- ローディング画面は、システムが何をしているのかを可視化することで、ユーザー体験を向上させられる。
- 適切なローディング画面を作るために、考慮すべき点がいくつかある。
- デザインの前に、ローディングの仕組みを確認する必要がある。
- ローディングがユーザー入力を妨げるのか、進行状況を把握できるのか、どれだけ多くの情報を読み込むのか、モバイル体験はどうか、など。
- パッシブローディング(システムが事前に読み込むもの)なのか、アクティブローディング(ユーザーの行動に応じて読み込むもの)なのか、など。
- 一度に表示する量による変化
- 複雑なコンポーネントの場合は、1つずつ表示するほうがよいことがある。
- 比較的シンプルなコンポーネントの場合は、ロード完了後にまとめて表示するほうがよい。
- コンポーネントの数が多い場合は、遅延ローディングが必要になる。
- 無限スクロール、もっと見るボタン、ページネーションなどのアプローチを活用。
- 頻度による変化
- 継続的に変化する場合は、ローディングを見せるUIを最小限にすべき。
- Google Driveのリアルタイム保存UIが参考になる。
- ときどき変化する場合は、すぐにユーザーへ見せるのがよい。
- 閲覧中のコンテンツが更新されたので、画面を再読み込みするよう促すポップアップなど。
- 所要時間による変化
- 進行状況を明確に把握できるのか、それとも不確実なのかをまず検討する必要がある。
- 0.1秒未満の場合
- 即座に結果を表示すればよい。
- 場合によっては、疑似的なローディング画面を見せるほうがよいこともある。
- ユーザーにとって重要だと感じられる処理である場合(保存など)、あるいはユーザーがアクションを取れるだけの遅延時間が必要な場合(メール送信の取り消しボタンなど)。
- 0.1秒〜1秒の場合
- 非常によくある遅延時間で、ユーザーの目にも留まりにくいため、ローディング画面を追加しないほうがよい。
- 1秒以上の場合
- 1秒を超えた瞬間にユーザーは待ち時間を認識するため、適切なローディング画面を追加するのがよい。
- ロードされるコンポーネントが小さい場合は、ローディングスピナーがよい選択肢。 (ファイルアップロードなど)
- 画面が切り替わる場合は、スケルトンローディング画面がよい。
- 画像が主要コンテンツである場合は、主要な色を抽出してぼかし表示すると非常によい。
- 2秒〜10秒の場合
- 「5秒ほどかかります」のような時間表示は効果的なことがある。
- プログレスバーは常によい選択肢。
- いくつかの段階で構成される場合は、その段階を見せるのも方法。
- 明確な段階がない場合でも、一般的なメッセージを使える。 (サーバーに接続中 など)
- 10秒以上かかる場合
- 進行状況を明確に把握できるなら、パーセンテージや残り時間などを表示するのがよい。 (ファイルアップロードの50%など)
- ただし99%で止まるのは非常に致命的なので、その可能性があるなら別の方法を使うべき。

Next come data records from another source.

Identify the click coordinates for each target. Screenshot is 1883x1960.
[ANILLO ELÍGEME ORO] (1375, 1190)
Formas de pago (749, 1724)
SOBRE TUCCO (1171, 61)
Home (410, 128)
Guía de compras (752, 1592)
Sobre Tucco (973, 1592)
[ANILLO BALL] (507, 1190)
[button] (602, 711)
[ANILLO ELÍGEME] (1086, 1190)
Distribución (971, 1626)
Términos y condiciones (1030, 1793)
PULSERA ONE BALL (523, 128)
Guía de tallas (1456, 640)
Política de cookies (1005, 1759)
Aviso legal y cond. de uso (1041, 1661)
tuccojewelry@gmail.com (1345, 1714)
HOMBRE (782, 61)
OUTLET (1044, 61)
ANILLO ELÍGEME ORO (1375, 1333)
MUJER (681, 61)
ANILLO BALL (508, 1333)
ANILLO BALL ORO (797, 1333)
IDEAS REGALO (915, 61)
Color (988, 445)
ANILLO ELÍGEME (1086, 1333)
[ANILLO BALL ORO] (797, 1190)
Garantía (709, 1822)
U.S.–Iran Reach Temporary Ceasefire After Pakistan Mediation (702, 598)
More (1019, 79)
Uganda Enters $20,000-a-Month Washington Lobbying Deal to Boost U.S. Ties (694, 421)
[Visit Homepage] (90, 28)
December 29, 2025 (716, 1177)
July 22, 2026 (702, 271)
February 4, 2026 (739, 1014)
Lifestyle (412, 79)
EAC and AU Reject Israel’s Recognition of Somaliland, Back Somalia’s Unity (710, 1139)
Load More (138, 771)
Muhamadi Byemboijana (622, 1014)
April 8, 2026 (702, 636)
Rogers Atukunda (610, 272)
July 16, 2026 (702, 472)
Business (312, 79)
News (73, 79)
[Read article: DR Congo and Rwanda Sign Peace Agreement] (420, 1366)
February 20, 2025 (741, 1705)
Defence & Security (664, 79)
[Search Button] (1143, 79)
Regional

- さらに長くかかり、進行状況を明確に把握できないなら、完了時にメールなどで通知すると案内し、ユーザーが操作できるようにするのがよい。
- 完全にバックグラウンドで処理し、ユーザーのあらゆる操作を妨げないようにするのもよい。 (Google Driveのアップロード進行状況など)
3件のコメント
良い記事をありがとうございます。
. 私は250msまでは表示しないのですが、これを1秒まで延ばしても大丈夫かは分からないですね
ちょうどローディング画面に関する根拠を探していたところでした!ありがとうございます(笑)
要約が少し長くなりすぎた気もしますが……ともかく良い内容が多かったので、できるだけ持ってきました。
フェイクのローディング画面があると信頼性が高まる、という話は興味深いですね。Hacker Newsのほうでもその話題がかなり出ていました。